Turqueries d'Afrique

I

LES COMMANDEMENTS DU CAVALIER


Noire comme une nuit sans clair de lune, ou blonde
Ainsi que les fruits mûrs qui pendent aux palmiers,
Plus blanche que le givre, ou sur sa croupe ronde
Ayant le reflet bleu des gorges de ramiers,

Honore ta jument. Vierge ou déjà féconde,
Aime-la chaque soir, par tes soins coutumiers,
Que l'orge la plus lourde en sa mangeoire abonde,
Et des pensers du jour donne-lui les premiers.

Qu'aux robes des houris sa housse soit pareille ;
De l'étrier d'argent fais son pendant d'oreille,
Sème sur son harnais les filigranes d'or ;

Choisis pour ses amours un époux : digne d'elle
Surtout, ne vends jamais ta compagne fidèle
Car son dos est un trône, et son ventre un trésor.

II

NOCTURNE

Les nuits, au Sahara, de mille bruits sont pleines
Tantôt légers, furtifs, et tantôt surhumains,
Ils naissent au lever dès étoiles sereines,
Et meurent quand revient l'aube des lendemains.

Un étalon hennit aux cavales lointaines,
Les fauves amoureux rugissent leurs hymens ;
Des yeux phosphorescents traversent les chemins,
Et les gazelles vont, par troupes, aux fontaines.

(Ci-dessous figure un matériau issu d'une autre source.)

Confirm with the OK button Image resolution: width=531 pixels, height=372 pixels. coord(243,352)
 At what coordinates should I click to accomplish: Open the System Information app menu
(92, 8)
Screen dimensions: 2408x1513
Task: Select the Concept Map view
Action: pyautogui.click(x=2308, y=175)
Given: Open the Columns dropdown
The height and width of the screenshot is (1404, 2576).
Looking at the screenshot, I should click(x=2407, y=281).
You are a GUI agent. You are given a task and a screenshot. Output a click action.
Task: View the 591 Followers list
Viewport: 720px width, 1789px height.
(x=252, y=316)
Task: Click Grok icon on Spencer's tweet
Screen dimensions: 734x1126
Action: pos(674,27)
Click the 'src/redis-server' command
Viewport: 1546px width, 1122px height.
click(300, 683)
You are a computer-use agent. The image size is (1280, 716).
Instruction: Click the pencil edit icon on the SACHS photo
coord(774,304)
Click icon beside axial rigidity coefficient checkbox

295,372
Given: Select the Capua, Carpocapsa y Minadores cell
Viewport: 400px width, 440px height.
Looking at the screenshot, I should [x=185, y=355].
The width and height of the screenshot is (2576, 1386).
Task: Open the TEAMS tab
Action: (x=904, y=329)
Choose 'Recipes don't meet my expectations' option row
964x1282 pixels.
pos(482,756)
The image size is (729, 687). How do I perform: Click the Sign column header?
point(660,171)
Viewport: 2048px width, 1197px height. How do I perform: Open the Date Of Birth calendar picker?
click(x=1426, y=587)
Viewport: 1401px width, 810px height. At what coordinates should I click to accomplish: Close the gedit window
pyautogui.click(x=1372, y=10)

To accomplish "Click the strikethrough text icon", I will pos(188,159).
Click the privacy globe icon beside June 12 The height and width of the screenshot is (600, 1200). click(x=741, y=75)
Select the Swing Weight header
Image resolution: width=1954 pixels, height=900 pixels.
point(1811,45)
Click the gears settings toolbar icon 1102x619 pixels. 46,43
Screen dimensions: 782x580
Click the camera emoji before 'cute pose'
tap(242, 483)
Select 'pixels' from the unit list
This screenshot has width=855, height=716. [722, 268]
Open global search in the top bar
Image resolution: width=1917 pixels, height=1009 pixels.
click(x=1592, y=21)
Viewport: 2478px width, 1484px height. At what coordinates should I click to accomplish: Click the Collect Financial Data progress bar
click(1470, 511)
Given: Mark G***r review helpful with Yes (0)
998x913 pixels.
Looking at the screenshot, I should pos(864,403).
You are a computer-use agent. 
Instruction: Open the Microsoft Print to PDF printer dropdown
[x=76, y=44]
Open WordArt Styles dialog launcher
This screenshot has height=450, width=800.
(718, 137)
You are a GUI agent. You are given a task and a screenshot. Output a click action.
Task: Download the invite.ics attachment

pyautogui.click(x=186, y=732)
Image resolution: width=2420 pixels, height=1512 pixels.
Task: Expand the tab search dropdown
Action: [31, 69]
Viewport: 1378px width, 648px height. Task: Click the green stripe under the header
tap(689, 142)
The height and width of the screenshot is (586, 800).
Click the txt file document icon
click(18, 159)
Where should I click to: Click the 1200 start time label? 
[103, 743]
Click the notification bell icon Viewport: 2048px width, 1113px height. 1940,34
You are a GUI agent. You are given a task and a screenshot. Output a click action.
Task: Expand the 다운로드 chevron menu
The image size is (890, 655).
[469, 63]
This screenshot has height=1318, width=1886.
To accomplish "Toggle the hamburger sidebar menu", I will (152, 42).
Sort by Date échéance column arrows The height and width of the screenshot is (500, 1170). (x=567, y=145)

Tout à coup, de l'Amour ou du Djebel-Nador,
Partent en éventail de grandes flèches d'or :
Silence à tous. Quelqu'un est là qui va paraître

C'est le Sultan Soleil Immobile, écrasé,
Le Sahara se fond dans le vide embrasé,
Et se tait jusqu'au soir en présence du maître.

III

FAÇONS ROYALES


Un jour, jaloux d'offrir la dime la plus belle,
Tous les êtres vivants rendaient hommage en chœur
Au Sultan Si-Sliman-ben-Daoud, qu'on appelle
Autre part Salomon, leur prince et leur vainqueur.

Quand fut venu son tour, un murmure moqueur
Salua la fourmi, qui tirait derrière elle
Un cuissot tout entier de jeune sauterelle
On peut donner beaucoup, lorsque c'est de bon cœur.

Et le fils de David, se levant dans sa gloire,
Descendit les degrés de son trône d'ivoire
Pour la reine Balkis il avait fait ainsi.

Puis, se courbant, jamais scène ne fut plus grande
Au creux de sa main gauche il recueillit l'offrande,
Et dans sa langue il dit à l'insecte Merci.

IV

HOSTIA

Les Hadjoutes pliaient. Une fille tenue
Pour chaste, et belle aussi, mais étrange souvent,
Regardait la bataille et vit l'heure venue
Elle arracha sa robe et partit en avant.

Un étalon courait sans maître. Toute nue
Elle bondit en selle et clama dans le vent,
L’œil plein, sous le koheul, d'une flamme inconnue
« Les Mâles! A moi tous, de par le Dieu vivant »

Le soir, on relevait, troué de vingt blessures,
Un lamentable corps, sous les éclaboussures
Sombres, il paraissait plus touchant et plus beau

Et les vieux cavaliers, des pleurs sous la paupière,
Veillaient silencieux autour de la guerrière
Qui de sa chair de vierge avait fait un drapeau.